Il serait souhaitable que le pédiatre siégeant au comité d'experts soit spécialisé dans le domaine des greffes.

- Le professeur Jean-Pierre VILLEMOT critique les dispositions de l'article L 671-9 sur le consentement applicable aux autopsies. Le régime de ces prélèvements devrait être distinct de celui des organes destinés à une greffe.

Il serait utile d'instaurer pour les cornées, comme pour les autres types de tissus, des listes d'attente afin d'éviter que les établissements à but lucratif ne soient traités prioritairement. Dans ces mêmes établissements, l'utilisation publicitaire des résultats ne conduit-elle pas à sélectionner les receveurs en fonction des chances de succès plus qu'en considération des exigences thérapeutiques ?

- Le professeur Jacques HUBERT estime nécessaire un suivi des donneurs selon un protocole semblable à celui qui s'applique aux néphrectomisés " classiques ".

2. Assistance médicale à la procréation

- Le docteur Frédérique GUILLET-MAY considère que la recherche sur l'embryon est indispensable pour limiter les grossesses multiples et les réductions embryonnaires. Les modifications apportées à la loi doivent prendre en compte la souffrance des couples en attente d'enfant.

- Le docteur Frédérique BARBARINO formule plusieurs observations :

o Sur l'article L 152-2 : la notion de couple en âge de procréer permet les grossesses tardives avec don d'ovocyte ; le délai de deux ans est trop long pour la femme âgée et dont la stérilité est définitivement établie ; la preuve du statut marital contraint le praticien à sortir de son rôle purement médical.

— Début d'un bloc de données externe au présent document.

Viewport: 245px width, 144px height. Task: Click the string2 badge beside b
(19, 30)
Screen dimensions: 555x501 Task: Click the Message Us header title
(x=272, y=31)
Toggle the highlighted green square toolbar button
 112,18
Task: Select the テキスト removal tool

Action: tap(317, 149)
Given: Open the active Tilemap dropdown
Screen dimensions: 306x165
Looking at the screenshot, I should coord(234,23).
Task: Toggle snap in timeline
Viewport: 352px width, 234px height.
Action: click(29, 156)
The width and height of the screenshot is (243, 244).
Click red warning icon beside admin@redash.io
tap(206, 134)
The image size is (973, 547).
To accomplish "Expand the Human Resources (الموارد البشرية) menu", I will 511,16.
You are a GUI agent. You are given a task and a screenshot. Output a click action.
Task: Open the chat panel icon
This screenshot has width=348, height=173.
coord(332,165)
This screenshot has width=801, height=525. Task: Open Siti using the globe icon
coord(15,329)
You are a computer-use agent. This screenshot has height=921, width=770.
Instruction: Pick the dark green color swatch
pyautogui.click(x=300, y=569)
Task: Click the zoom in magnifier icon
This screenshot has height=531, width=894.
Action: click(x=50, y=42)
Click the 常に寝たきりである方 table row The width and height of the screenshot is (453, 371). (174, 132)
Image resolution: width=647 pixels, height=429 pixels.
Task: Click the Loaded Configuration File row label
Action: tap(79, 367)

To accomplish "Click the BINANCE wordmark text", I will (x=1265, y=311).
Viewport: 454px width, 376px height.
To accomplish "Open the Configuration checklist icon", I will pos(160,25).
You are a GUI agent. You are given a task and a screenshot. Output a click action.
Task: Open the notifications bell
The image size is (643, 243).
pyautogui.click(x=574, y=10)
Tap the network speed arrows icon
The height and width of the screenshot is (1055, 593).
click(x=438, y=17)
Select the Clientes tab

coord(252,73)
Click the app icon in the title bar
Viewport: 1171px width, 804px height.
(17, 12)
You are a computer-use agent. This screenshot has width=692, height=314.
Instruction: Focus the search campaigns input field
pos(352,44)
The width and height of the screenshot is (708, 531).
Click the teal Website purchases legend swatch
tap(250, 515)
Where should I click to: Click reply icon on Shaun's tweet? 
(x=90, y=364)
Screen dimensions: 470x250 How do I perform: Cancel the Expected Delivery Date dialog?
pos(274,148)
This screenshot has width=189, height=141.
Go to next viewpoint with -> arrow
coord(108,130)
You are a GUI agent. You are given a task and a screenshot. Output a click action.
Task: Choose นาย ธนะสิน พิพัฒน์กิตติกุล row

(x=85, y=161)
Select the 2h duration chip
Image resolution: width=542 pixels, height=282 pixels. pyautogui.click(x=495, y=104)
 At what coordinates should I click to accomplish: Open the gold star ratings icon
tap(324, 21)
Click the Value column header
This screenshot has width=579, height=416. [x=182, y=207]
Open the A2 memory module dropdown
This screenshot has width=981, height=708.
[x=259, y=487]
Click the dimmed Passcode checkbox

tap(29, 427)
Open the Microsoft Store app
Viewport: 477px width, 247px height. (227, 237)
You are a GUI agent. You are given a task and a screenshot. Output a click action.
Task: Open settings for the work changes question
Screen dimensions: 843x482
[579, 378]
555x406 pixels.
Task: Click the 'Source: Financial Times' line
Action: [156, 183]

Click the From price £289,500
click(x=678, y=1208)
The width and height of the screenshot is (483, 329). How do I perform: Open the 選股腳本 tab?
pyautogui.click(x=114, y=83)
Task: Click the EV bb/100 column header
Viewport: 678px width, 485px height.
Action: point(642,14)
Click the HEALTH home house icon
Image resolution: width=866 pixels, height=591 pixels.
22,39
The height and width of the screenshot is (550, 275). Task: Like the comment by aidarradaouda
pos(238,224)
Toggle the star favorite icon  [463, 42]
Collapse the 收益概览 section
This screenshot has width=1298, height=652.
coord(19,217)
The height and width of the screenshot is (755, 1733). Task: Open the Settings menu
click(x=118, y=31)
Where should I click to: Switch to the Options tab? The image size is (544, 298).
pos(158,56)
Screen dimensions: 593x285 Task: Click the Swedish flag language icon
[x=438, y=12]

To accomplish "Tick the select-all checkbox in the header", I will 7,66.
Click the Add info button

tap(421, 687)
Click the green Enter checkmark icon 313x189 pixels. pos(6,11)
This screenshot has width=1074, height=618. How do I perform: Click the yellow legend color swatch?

o Sur l'article L 152-4 : en cas de décès d'un membre du couple, à quel moment doit intervenir la consultation du conjoint survivant sur l'accueil de l'embryon par un autre couple ?

o Sur l'article L 152-6 : la notion d'ultime indication impose le recours systématique à toutes les techniques de procréation assistée.

o Le don d'ovocytes est très fortement entravé par l'exigence de l'anonymat.

- Le professeur Hubert GERARD s'interroge sur les conditions dans lesquelles peut être pratiquée une autopsie des embryons qui ont arrêté leur développement ou qui, à l'évidence, ne le poursuivront pas. Il souligne le caractère scientifiquement flou de la distinction entre " bons " et " mauvais " embryons. Certains de ceux qui sont qualifiés de " mauvais " seraient susceptibles d'un développement alors que les " bons " embryons qui ont de meilleures chances d'implantation peuvent être porteurs d'anomalies non détectées. Les médecins se substituent, pour la fécondation et l'implantation, au processus naturel mais le laissent ensuite se dérouler sans s'être prémunis contre les risques d'anomalies. Ce n'est pas un comportement très responsable.

L'étude de l'embryon par autopsie devrait pouvoir être menée sur les embryons dont le développement a été arrêté, soit spontanément, soit par intervention médicale.

La loi ne donne pas de solutions :

o pour les études sur les gamètes,

o pour la destruction des embryons surnuméraires.

- Le docteur Alain MITON pose le problème du statut du foetus et déplore les retards qui affectent l'agrément des centres pluridisciplinaires de diagnostic prénatal.